Wartenberg also testified that while marijuana smoking rarely causes blackouts, it can create “spotty” memories.
Under cross-examination by prosecutor Stephanie Siegmann, the physician acknowledged that he never physically examined Phillipos on April 18, 2013, nor any time after that, to judge how marijuana affects Phillipos. She also probed the financial arrangement that brought him to the witness stand, eliciting testimony that he is paid about $200 an hour, and he estimates his total bill will be about $4,000 for 20 hours of work.
When asked if he only testifies as a paid expert on behalf of the defense, Wartenberg replied that he is mostly hired by defense lawyers because they, not prosecutors, tend to seek him out.

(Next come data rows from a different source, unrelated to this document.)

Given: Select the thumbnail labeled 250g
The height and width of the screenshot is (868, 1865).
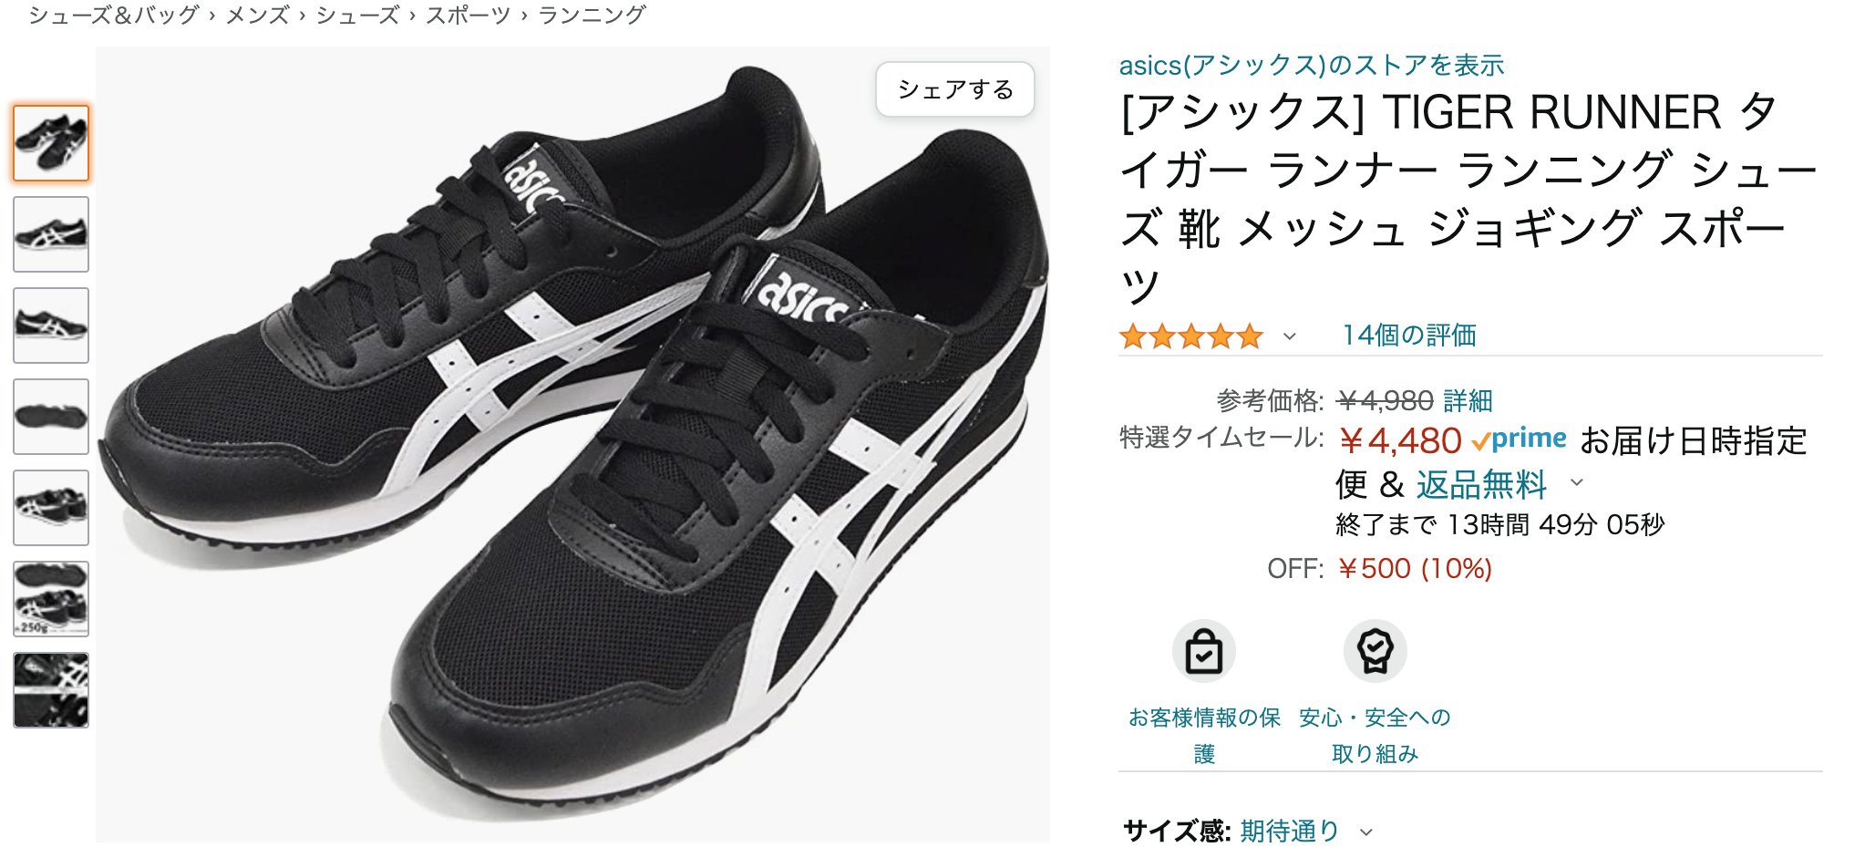Looking at the screenshot, I should pos(51,599).
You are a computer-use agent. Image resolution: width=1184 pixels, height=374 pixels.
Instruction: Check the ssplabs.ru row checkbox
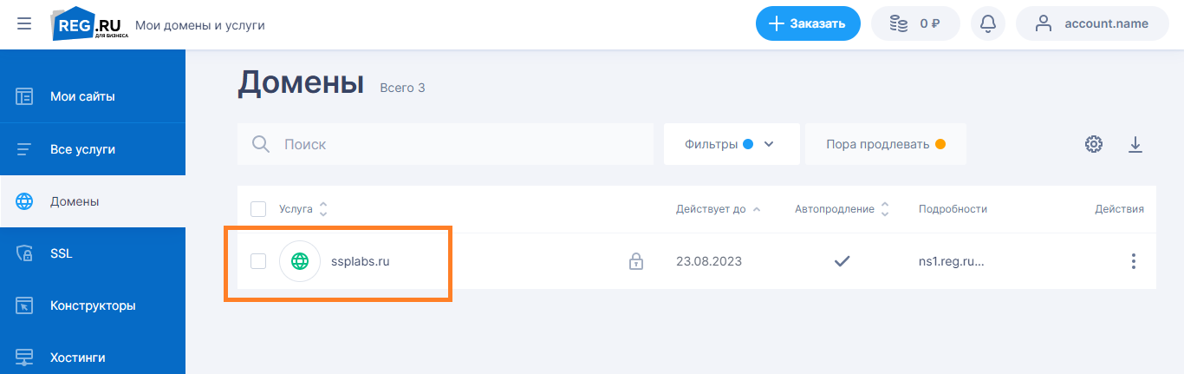(x=258, y=261)
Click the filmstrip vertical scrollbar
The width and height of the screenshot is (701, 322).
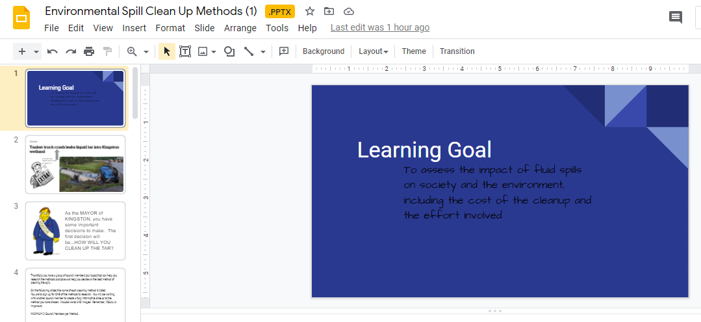tap(135, 94)

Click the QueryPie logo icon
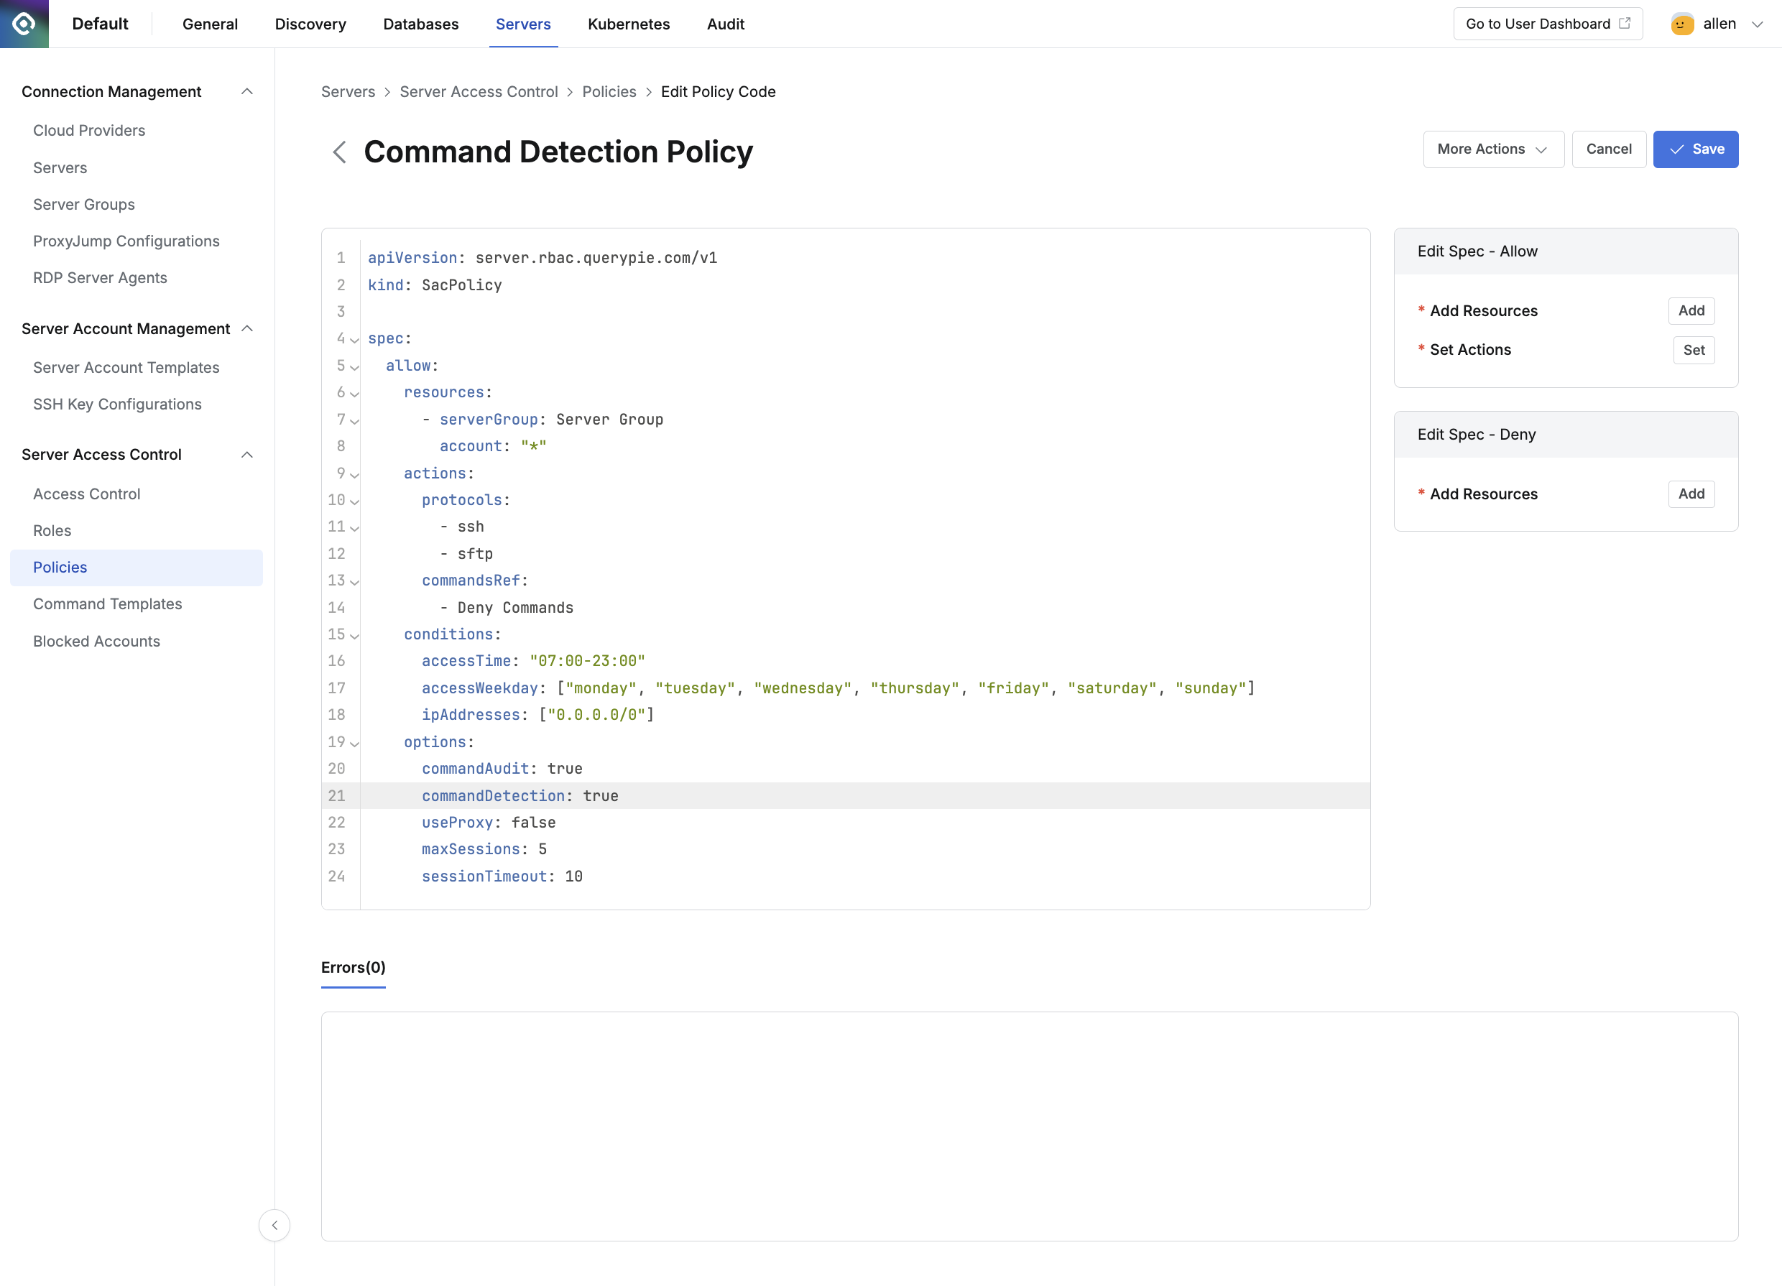tap(24, 24)
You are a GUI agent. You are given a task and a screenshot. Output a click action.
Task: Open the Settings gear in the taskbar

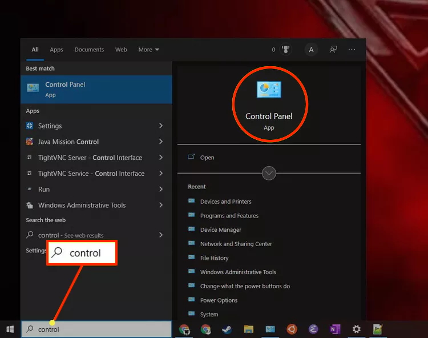tap(356, 329)
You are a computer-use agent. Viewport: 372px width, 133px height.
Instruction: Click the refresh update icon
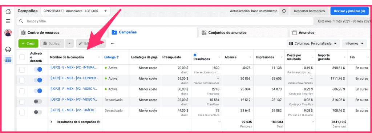tap(284, 11)
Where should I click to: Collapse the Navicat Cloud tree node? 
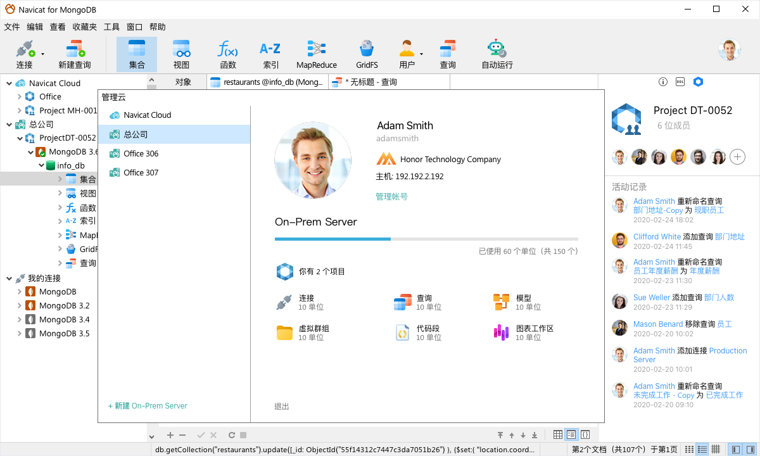[x=10, y=83]
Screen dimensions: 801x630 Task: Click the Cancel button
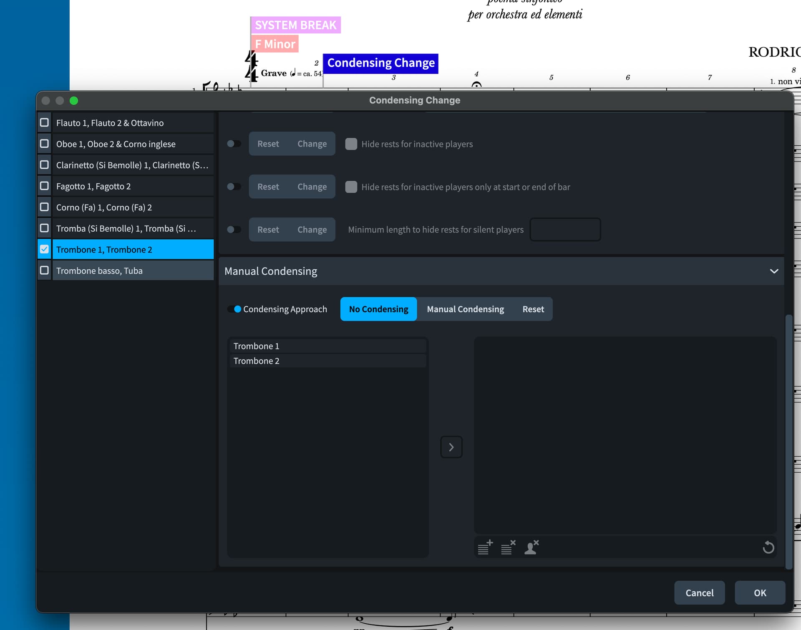[x=699, y=592]
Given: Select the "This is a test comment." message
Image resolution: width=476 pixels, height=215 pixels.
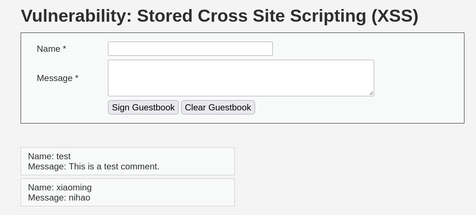Looking at the screenshot, I should 114,166.

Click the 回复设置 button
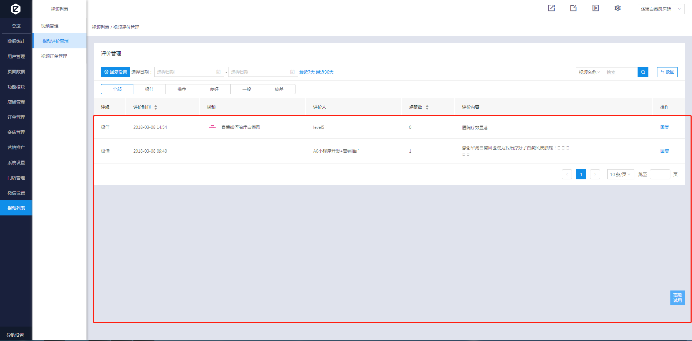[115, 72]
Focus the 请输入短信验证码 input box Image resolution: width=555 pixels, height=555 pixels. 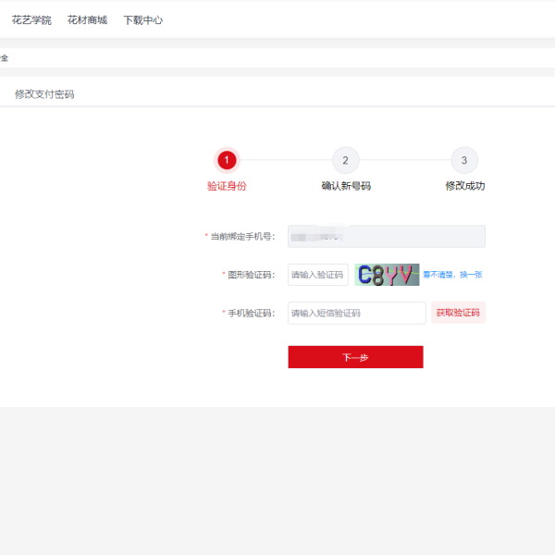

On Thursday, former Governor Michael Dukakis stunned the gathering by testifying for the defense, saying his wife and Phillipos’ mother are longtime friends. He said he has seen Phillipos, whose character he praised, grow up. Dukakis testified about a cell phone conversation he had with Phillipos on April 20, 2013 during which the former UMass-Dartmouth student seemed “confused” after extensive questioning by the FBI.
For the most part, prosecution witnesses were federal agents who testified about Phillipos’ alleged false statements over multiple interviews in a one-week span, allegedly to conceal his involvement in the scheme to dispose of the backpack.
Most of the defense witnesses have been Phillipos’ college friends who smoked pot or texted with him on April 18, 2013. That day triggered disbelief and panic among many of Tsarnaev’s friends who recognized Tsarnaev in the photos of the bombing suspects that had been newly released by the FBI. Shortly after the images appeared on TV, the two Tsarnaev brothers went on the run, allegedly killing an MIT police officer along the way. The older brother, Tamerlan, died hours later in a shootout with police in Watertown.
Tsarnaev, who was captured the next day in a boat stored in backyard, is scheduled to go to trial early next year. He faces a potential death penalty if convicted of setting off two bombs that killed three and injured 260 others.